International Business Machines Corp and Yahoo! Inc posted profit and sales that beat analysts' estimates, spurring optimism that other US technology companies reporting this month will follow suit.
Shares of IBM, the world's largest provider of computer services, and Yahoo, owner of the No. 2 US Internet search engine, rose in extended trading after the results. IBM said demand for computer services and software helped drive a 12 percent rise in net income. Sales of online advertising helped Yahoo produce a fivefold profit climb.
"They are a powerful, positive statement on the state of tech" and spending on information technology, or IT, said Rob Enderle, an analyst at the Enderle Group in San Jose, California.
"IBM is showcasing the fact that IT dollars are coming back."

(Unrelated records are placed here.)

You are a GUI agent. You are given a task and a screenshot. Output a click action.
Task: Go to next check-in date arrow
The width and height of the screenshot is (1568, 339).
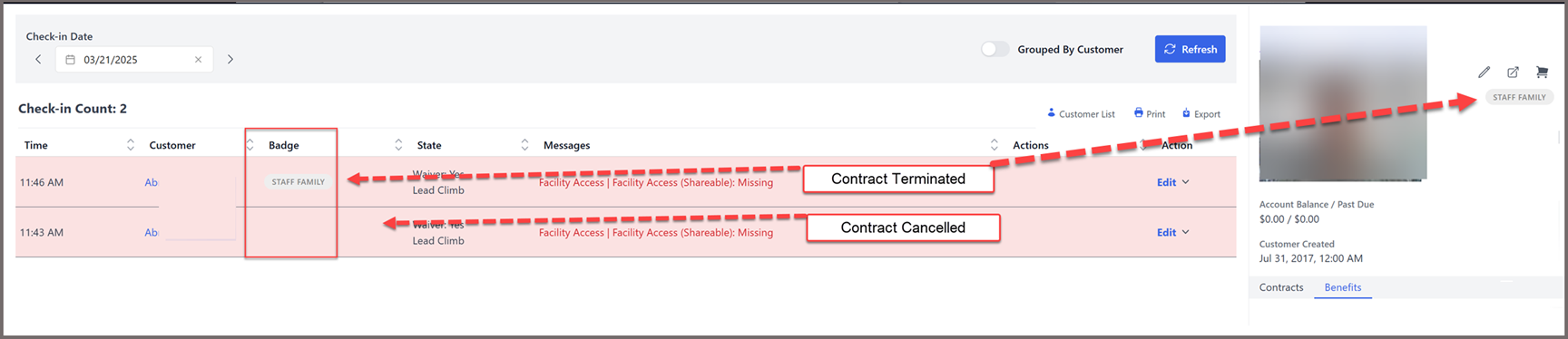tap(230, 59)
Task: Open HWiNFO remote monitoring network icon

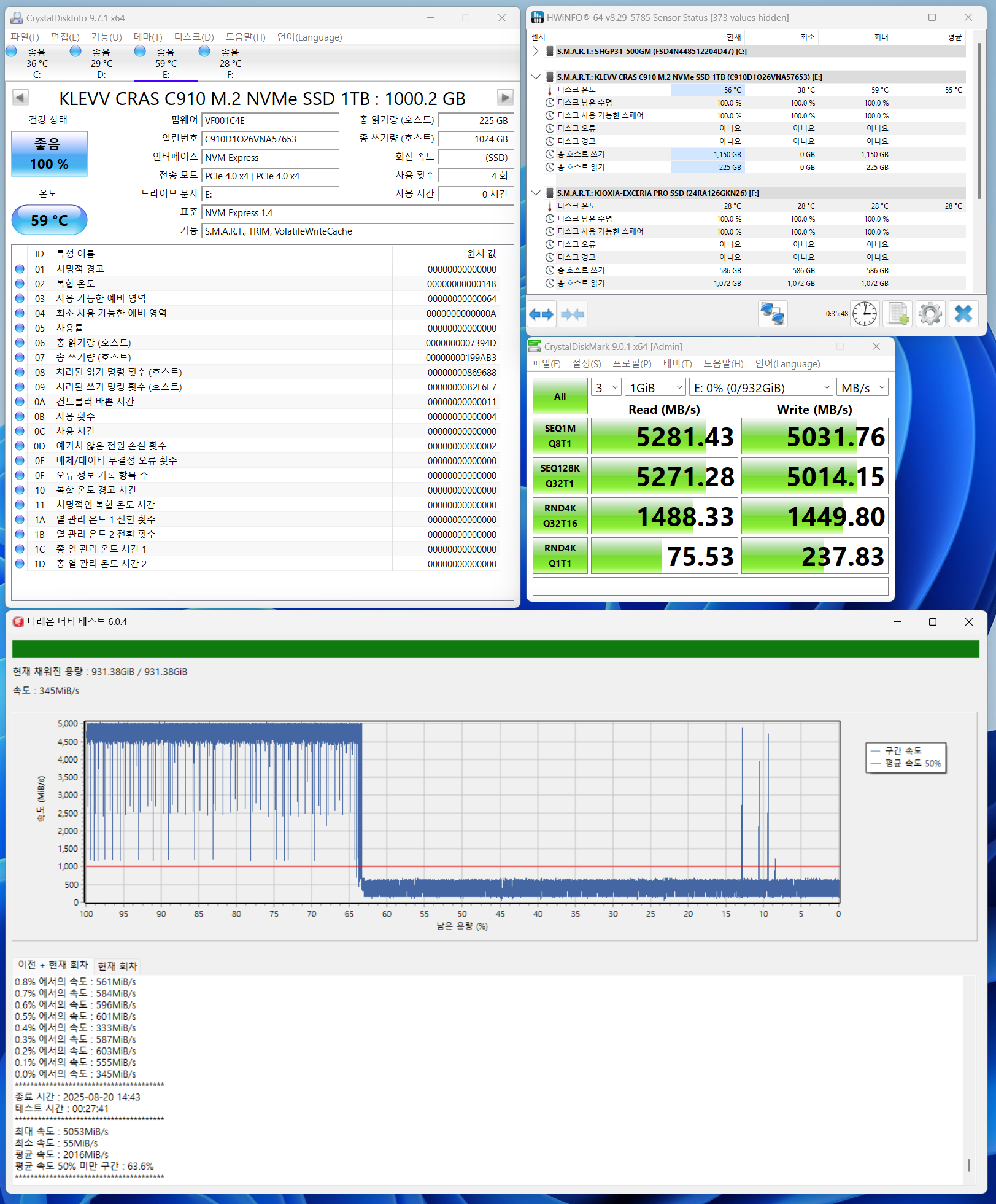Action: tap(773, 314)
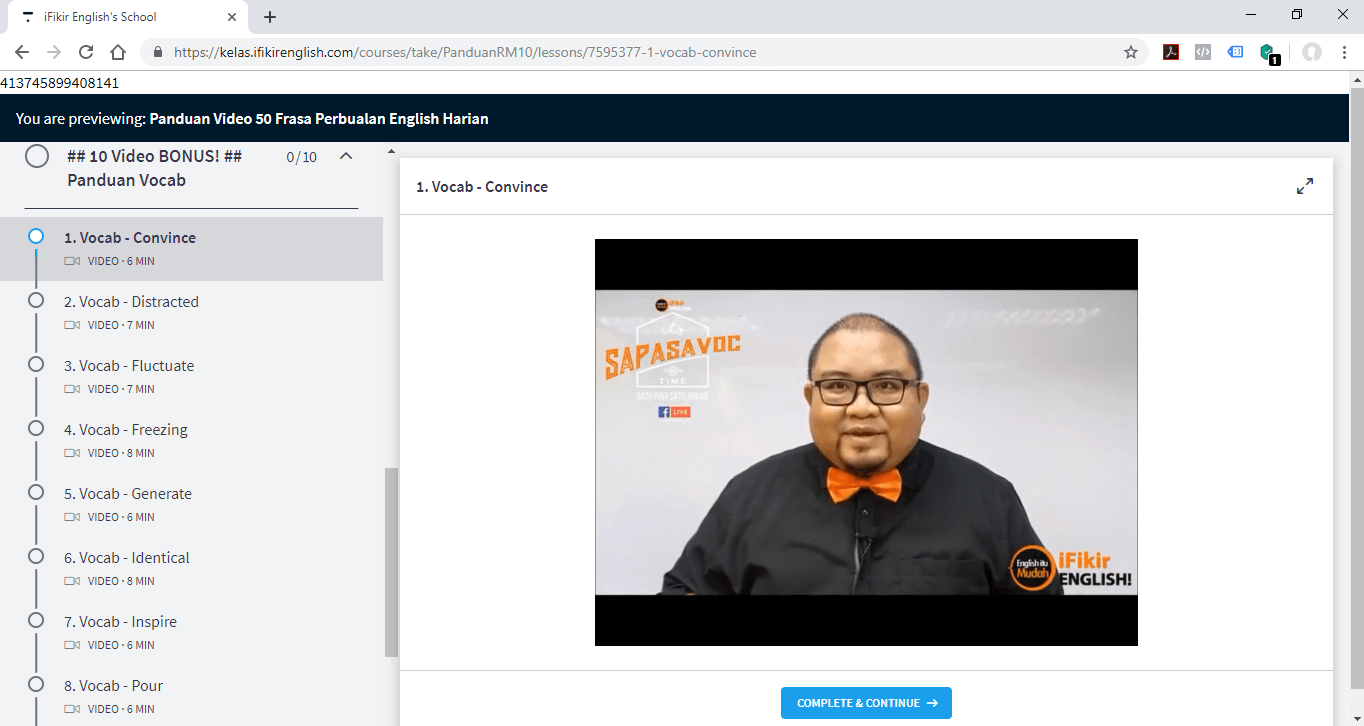Toggle completion circle for Vocab - Distracted
This screenshot has height=726, width=1364.
point(36,300)
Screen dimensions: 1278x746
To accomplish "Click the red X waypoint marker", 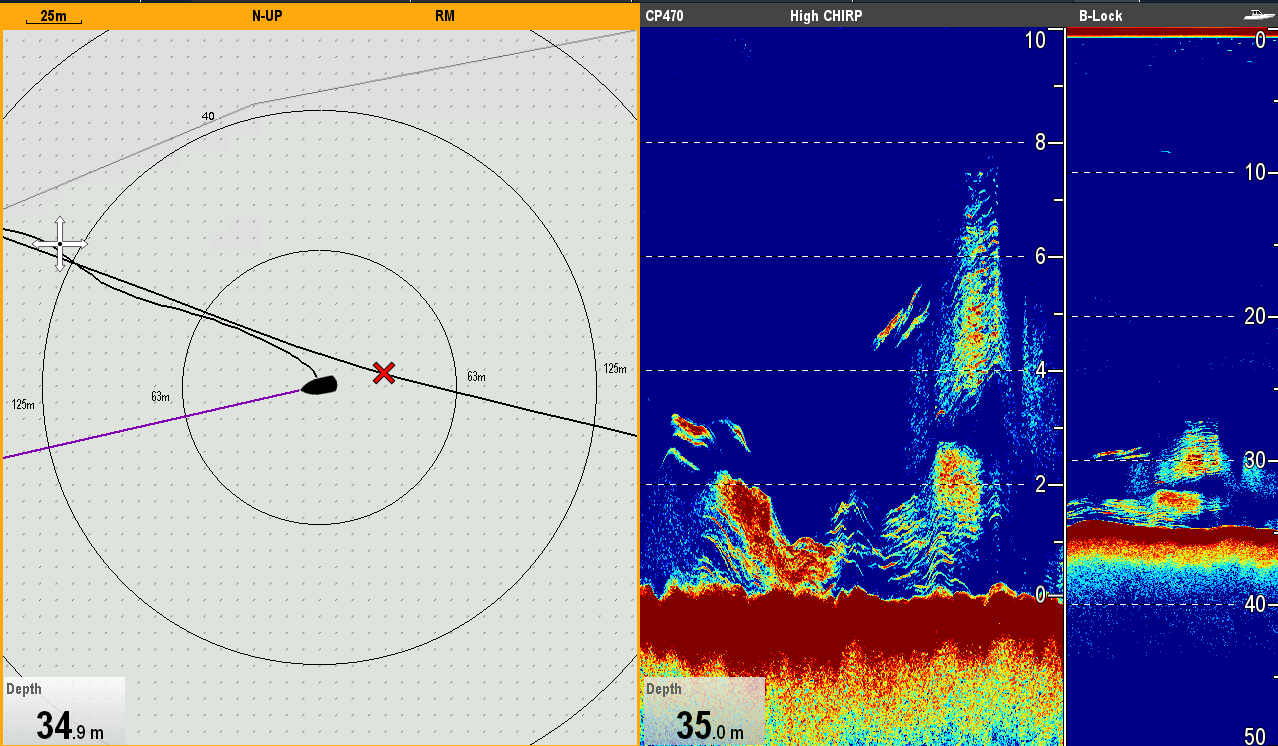I will click(383, 373).
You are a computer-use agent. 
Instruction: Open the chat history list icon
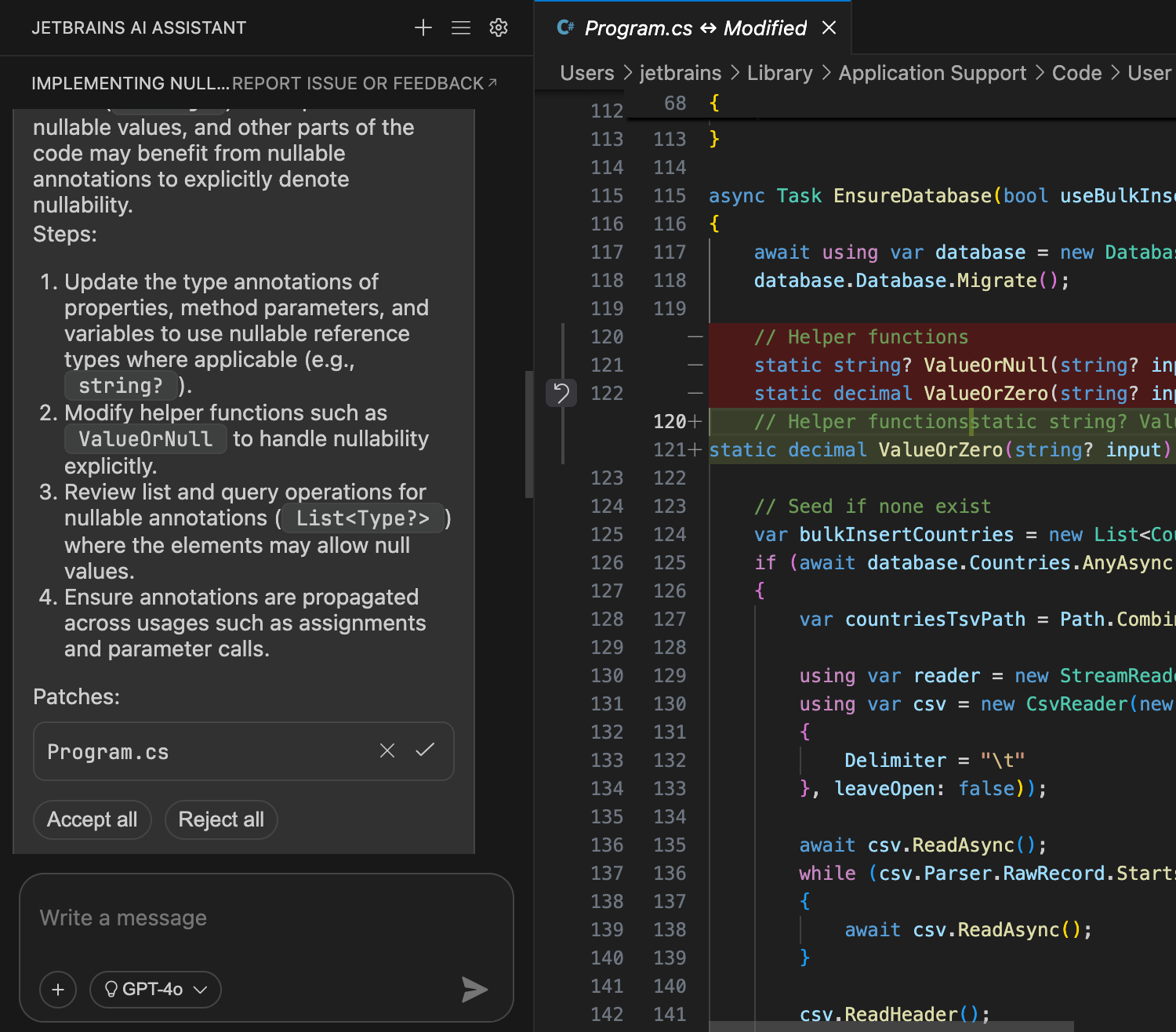(461, 27)
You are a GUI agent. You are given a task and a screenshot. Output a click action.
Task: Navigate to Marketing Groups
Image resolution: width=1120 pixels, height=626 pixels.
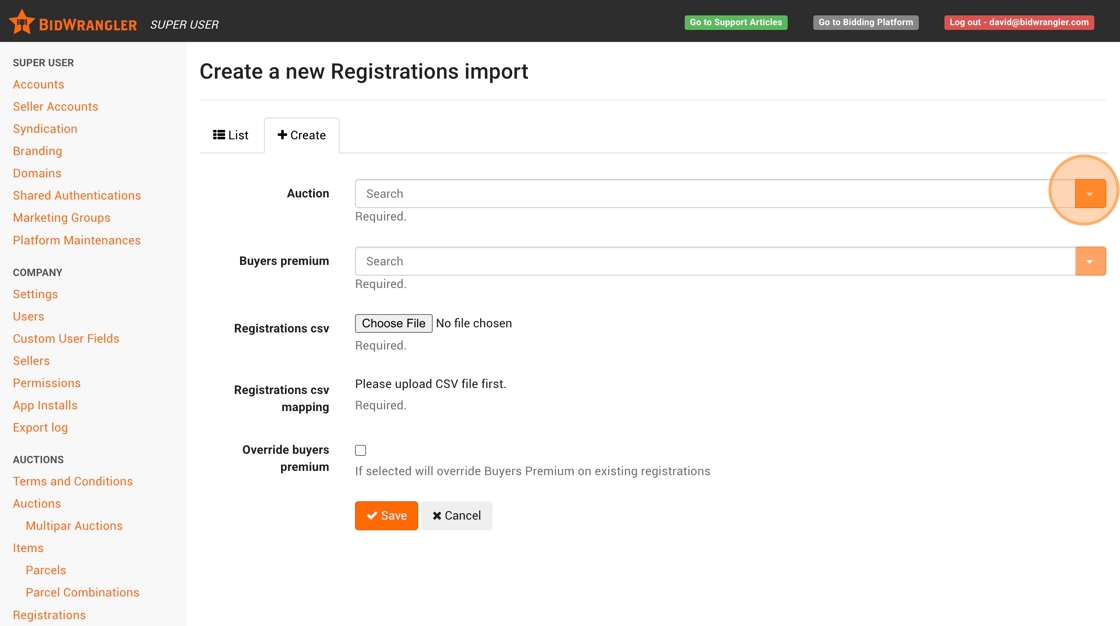coord(62,218)
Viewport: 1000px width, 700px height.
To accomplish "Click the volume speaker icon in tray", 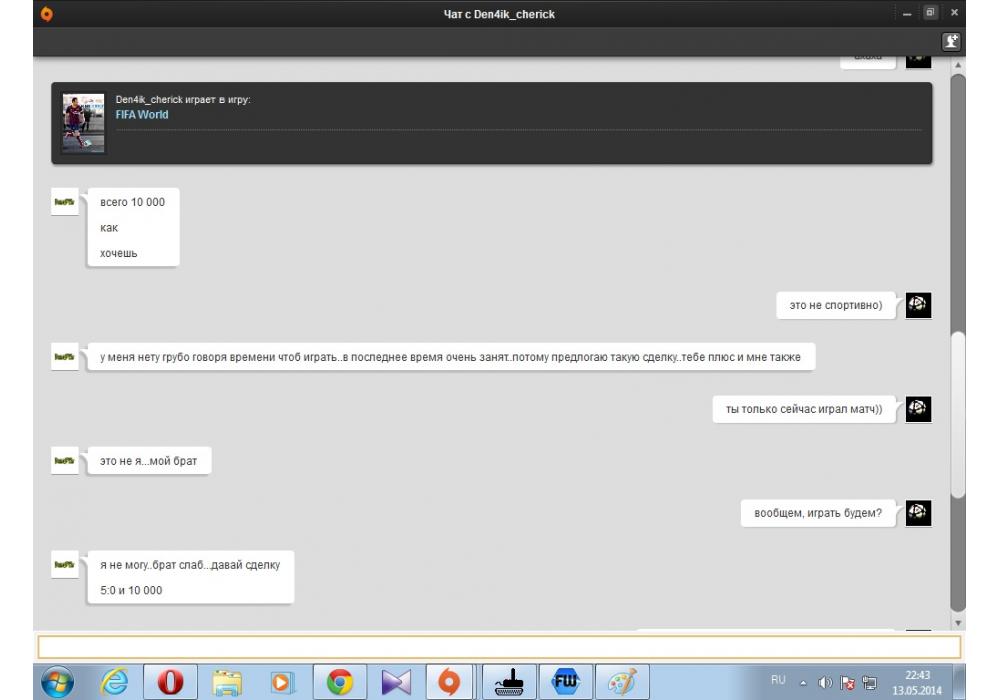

Gains at IBM, the second-largest technology stock in the world behind Microsoft Corp, and Yahoo indicate that companies remain willing to spend on technology-related products, services and advertising. Intel Corp on Jan. 11 said sales this quarter may exceed analysts' estimates. The three are among the first to report earnings for the final quarter of 2004. Microsoft reports next week.
"I'm optimistic," said Rudy Grimm, who helps manage US$4 billion for Berkeley Capital Management in San Francisco. He owns semiconductor stocks such as Analog Devices Inc and Maxim Integrated Products Inc. "Capital spending looks pretty good, and technology companies are the primary beneficiary of that." Armonk, New York-based IBM late yesterday said net income rose to US$3.04 billion, or US$1.81 a share, from US$2.71 billion, or US$1.56, a year earlier.
That beat the average estimate of US$1.76 a share by 20 analysts polled by Thomson Financial.
Yahoo, based in Sunnyvale, California, said net income rose to US$372.5 million, or US$0.25 a share, from US$75 million, or US$0.5, a year earlier. Profit excluding gains from a sale of Google Inc shares was US$0.13, beating analysts' estimates of US$0.11.
"The numbers were reasonable, so the market should look favorably on this," said Jim Grossman, who owns IBM shares among the US$62 billion under management at Thrivent Financial in Appleton, Wisconsin.
Microsoft, the No. 1 software maker, reports its fiscal second-quarter results on Jan. 27. Microsoft is expected to report profit of US$0.33 a share, the average estimate of 26 analysts in a Thomson Financial survey, on sales of US$10.6 billion.
Intel, the largest maker of chips that power computers, said its sales exceeded US$9 billion for the first time in the fourth quarter and forecast first-quarter sales that topped analysts' estimates.
Some analysts weren't all that optimistic.
"It's going to be a choppy earnings season for the technology stocks," said James O'Mealia, the president of Sunnymeath Asset Management, based in Sea Bright, New Jersey. He has about US$25 million under management.
Motorola Inc, the second-largest mobile-phone maker, reported fourth-quarter earnings that beat estimates. The company also said sales and profit this quarter may fall short of expectations. Motorola shares fell US$0.53, or 3 percent, to US$16.90 in extended trading.
IBM's results might also be a sign of better-than-expected earnings from companies such as Symnatec Corp.